Nvidia RTX 5070 Beats Memory Shortages, Becomes Steam’s Top GPU Amid Questions
Photo by Brecht Corbeel (unsplash.com/@brechtcorbeel) on Unsplash
While most GPUs still wrestle with memory shortages, Nvidia’s RTX 5070 has surged past them to become Steam’s top GPU, Tomshardware reports, though the methodology behind the rise is being questioned.
Key Facts
- •Key company: Nvidia
According to Tom’s Hardware, the GeForce RTX 5070 posted a 9.42 % share of Steam’s hardware usage in February 2026, a 6.55 percentage‑point jump from the previous month. With Steam’s concurrent‑user base hovering around 36 million, that increase translates to roughly 2.1 million additional gamers reporting the 5070 as their active GPU. The surge is notable because the RTX 5060 series, which suffered from the industry‑wide 24‑GB GDDR6X memory shortage, had been the platform’s leader for the past 18 months. The RTX 5070, launched at a $549 MSRP and now selling about 15 % above that price, appears to have sidestepped the bottleneck, according to the same Tom’s Hardware analysis, which credits the card’s “Blackwell” architecture for more efficient memory utilization.
The report also highlights a demographic shift that may be inflating the RTX 5070’s apparent dominance. Tom’s Hardware points out that 54.6 % of the respondents in February were based in China—a 30.74 percentage‑point rise from the prior survey period. The timing coincides with the seven‑day Chinese New Year holiday, during which millions of Chinese gamers have increased leisure time. Moreover, the outlet notes that many of these users are likely logging in from internet‑café machines rather than personal rigs; a single high‑end café can host 10‑20 systems, each reporting the same GPU model to Steam’s survey. This concentration effect can dramatically skew the platform’s aggregated statistics, a caveat that Valve has not publicly addressed, Tom’s Hardware says.

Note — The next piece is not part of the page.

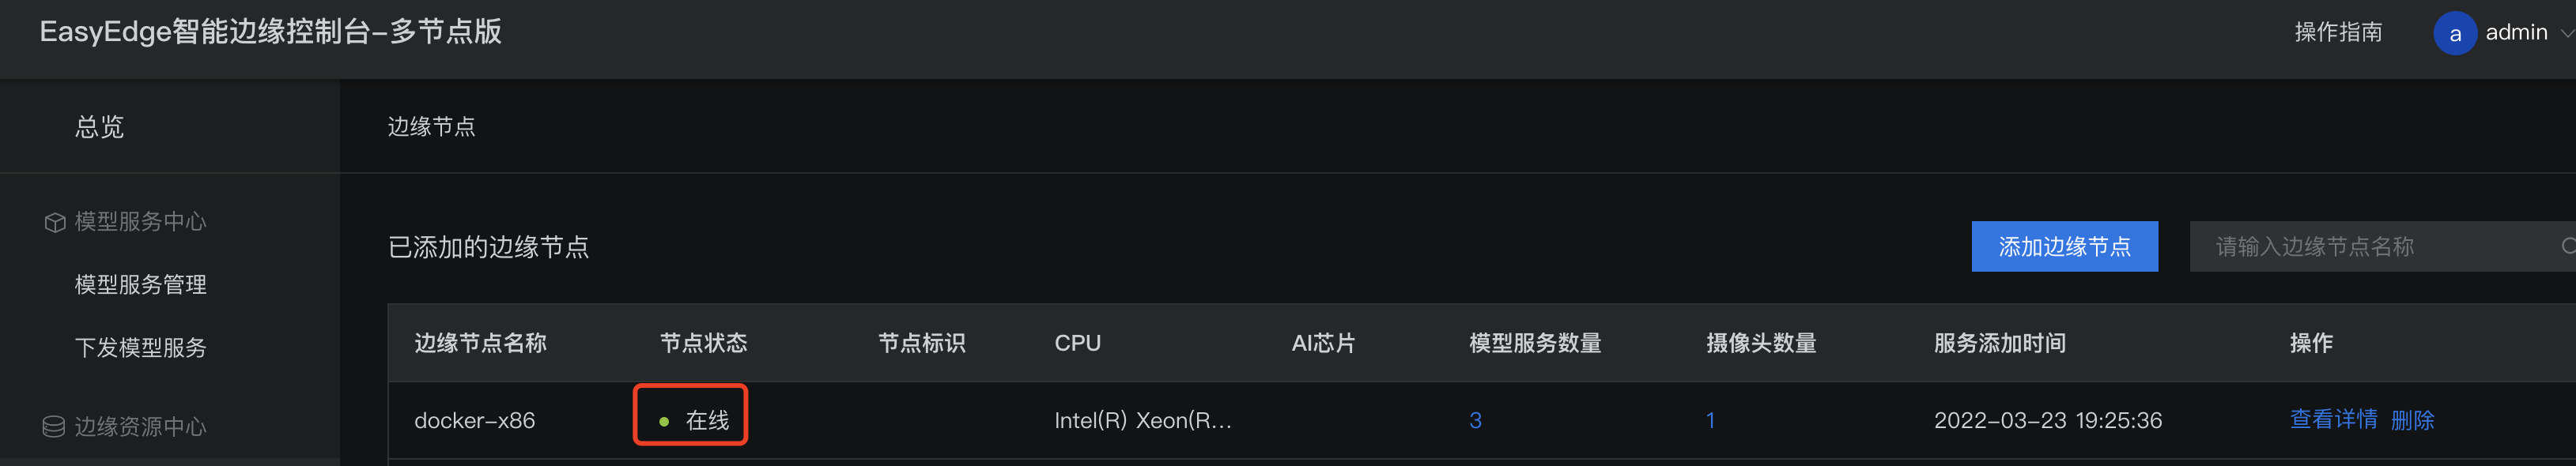Collapse the 模型服务中心 sidebar group

pos(140,221)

While the raw numbers suggest a “meteoric” rise, the methodology behind Steam’s hardware survey has been questioned by industry observers. The platform aggregates data from active Steam clients, but it does not differentiate between unique users and multiple sessions on shared hardware. Tom’s Hardware warns that the lack of transparency makes it difficult to verify whether the RTX 5070’s market share reflects genuine consumer demand or an artifact of regional gaming‑café traffic. The outlet draws a parallel to a similar spike in AMD processor usage a few years earlier, which was later attributed to a surge in Chinese cloud‑gaming services rather than a wholesale shift in retail purchases.
Despite the methodological concerns, the RTX 5070’s performance metrics remain compelling. The card’s 24‑GB GDDR6X pool, combined with a higher memory bandwidth per core, allows it to sustain higher frame rates in 1440p and entry‑level 4K titles without the throttling seen on the RTX 5060 series. Tom’s Hardware notes that the card’s price premium—approximately $82 over MSRP—has not deterred adoption among gamers seeking a “future‑proof” solution amid ongoing supply constraints. Nvidia’s own marketing, referenced in the article’s image caption, positions the RTX 5070 as the “upper‑midrange Blackwell powerhouse,” reinforcing the narrative that the GPU can deliver premium performance without the scarcity that has plagued its predecessors.
Analysts will likely watch how Valve’s next hardware survey adjusts for regional anomalies and shared‑device reporting. If the RTX 5070’s share stabilizes above the 8‑9 % range after accounting for these factors, it could signal a genuine market pivot toward Nvidia’s newer architecture, potentially reshaping the competitive landscape against AMD’s Radeon 7000 series. Conversely, if the corrected figures revert to pre‑holiday levels, the episode will serve as a cautionary tale about over‑reliance on aggregated telemetry without granular user‑level validation. For now, the RTX 5070’s ascent—whether real or statistical—underscores how geopolitical events and local gaming habits can ripple through global hardware metrics.
Sources
This article was created using AI technology and reviewed by the SectorHQ editorial team for accuracy and quality.